The Dark Room Unleashed on PC
FINDING oneself in a non-photography related dark room can be unsettling, to say the least. How did I get here? Why is it dark? Where’s the light switch? What was that I felt brushing against my leg?
Anyone who grew up playing old computer adventure games in the 1980s knows those tropes very well, and they’re key parts of Australian-born comedian John Robertson’s gaming stand-up comedy show The Dark Room, which has been touring gigs and festivals around the world since 2012.
John said, in a nutshell, the Dark Room show was “a gaming stand-up show that fuses the horrors of 1980s text adventures with extreme verbal abuse”.
“Everyone’s name is Darren, and they compete for freedom, and a pineapple that we call the ‘Flamboyant Potato’,” he said.

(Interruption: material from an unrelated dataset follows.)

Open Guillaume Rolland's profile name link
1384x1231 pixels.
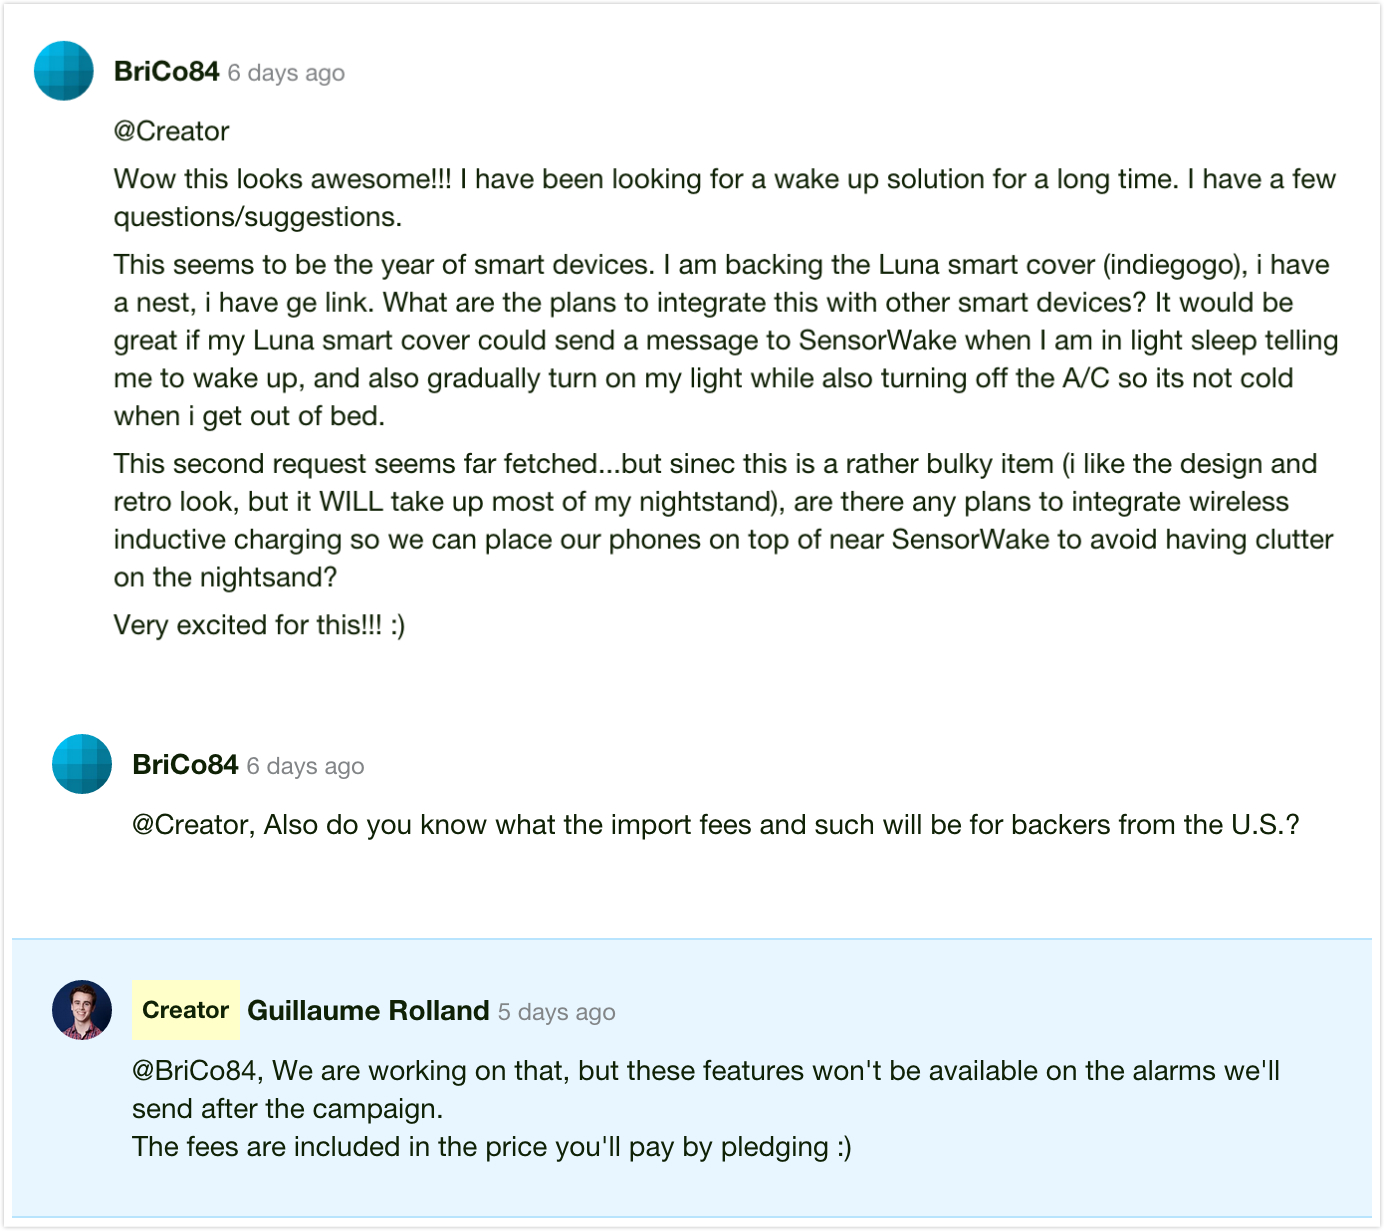(368, 1011)
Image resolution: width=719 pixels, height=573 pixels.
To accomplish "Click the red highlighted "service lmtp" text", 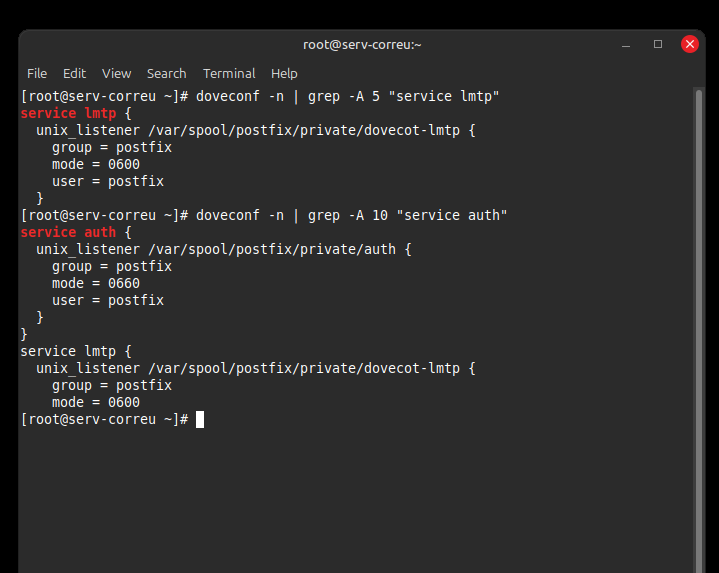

“I’ve been touring it around the world since 2012, and it’s amazing the effect it has on people. Do it for twenty people, it’s a party, do it for 2,000 – it’s genuinely a rock concert. A weird one, but that’s kinda the point.”
While the live show and YouTube videos, both featuring a sadistic quasi-dungeon master/narrator (for want of a better term) known as The Guardian are cult hits, turning The Dark Room into an actual computer game seemed like a logical next step and one that has been undertaken in conjunction with Stirfire Studios, with The Dark Room launching into early access on Steam recently.

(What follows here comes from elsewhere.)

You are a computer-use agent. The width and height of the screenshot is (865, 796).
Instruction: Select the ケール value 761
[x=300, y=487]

The game descriptions notes that “with over three-and-a-half hours of recorded content, plus profanity, comedy, body horror, puzzles and warped logic, this is the Dark Souls of text adventures, the BDSM of RPGs; it’d be a walking simulator, but only if you were walking through a minefield.”
John said he wanted to turn the show into an actual game for two reasons: Money, and really wanting to expand the story.
“The live show has a story hidden under the jokes and the puzzles. If the crowd don’t find it, they get tortured (they seem to like that – the sickos.) So this was a chance to hide a really big bloody narrative underneath 1980s game design – every aspect of the game actively wants you to die, and won’t lead you to what you need – so folks have to dig to find the truth,” he said.
“Also, since folks love getting involved in the live show, it was a natural fit to become a game you can play with your friends. Booze helps – or imagination will do if you don’t want to throw up during it.”
Turning a live-action show into a computer game did require a change of approach, John said.
“The show is very much me improvising around the people there – along with the set map we use,” he said.
“The difference with the game is the cruelty has increased, the story reveals more secrets, and the map is much, much bigger. And the statements The Guardian makes in the game get to stay forever, so there’s stuff in there about Americans and their guns and so on.”
As to the actual technical stuff, John said: “a team of very, very hard-working programmers, mo-cap experts and an excellent artist did all the heavy lifting”.
“I sat down in a room (dark, predictably) for two weeks and thrashed out a colossal script. Two narrative designers helped with the edit. Then I flew to Australia for a week of motion capture so physically strenuous it tore my stomach apart. I’ve got surgery scheduled – thank Christ I don’t live the in the US, or this would be like a game version of Breaking Bad – ‘Gotta pay them bills, quick, release some DLC’.
“Now we’re in Early Access, the team at Stirfire are still working hard to put the other levels of the game together, and I contribute ideas like, “Make this bit meaner” and “I’ve found a glitch where after the puppy dies it comes back to life, please fix this so it stays dead.”
John said when the game hit early access he was looking forward to it being released and seeing reactions to it, but he is pleased with how things have gone so far.
“Now that we’re there (early access release), it’s working as I wanted – solo players become addicted to escaping our very hard deathtraps, and parties of people get together and enjoy dying! Watching folks stream it is a really lovely, too,” he said.
John encouraged folks to buy the game, noting the early access funding would help fund building levels two and three, and Darkest Mode.
“We’ve made something I’m proud of, and I’m looking forward to what happens to people when they realise how deep the adventure really is in my silly little game,” he said.
Having played the early access version, it definitely appealed to my warped sense of humour and did a great job playing with 80s adventure game tropes, as well as developing ever-more humorously bizarre situations that included establishing if Darren’s pockets really were made in the Czech Republic, making an impromptu meal from cheese, lint, and leather gloves and dying horribly after inadvertently crying tears of despairs onto a light switch and getting electrocuted.
I haven’t seen anything quite like The Dark Room before and if you have a warped sense of humour (and I certainly do) then this is well worth checking out – just don’t play it without headphones or where any kids you may have nearby can hear it.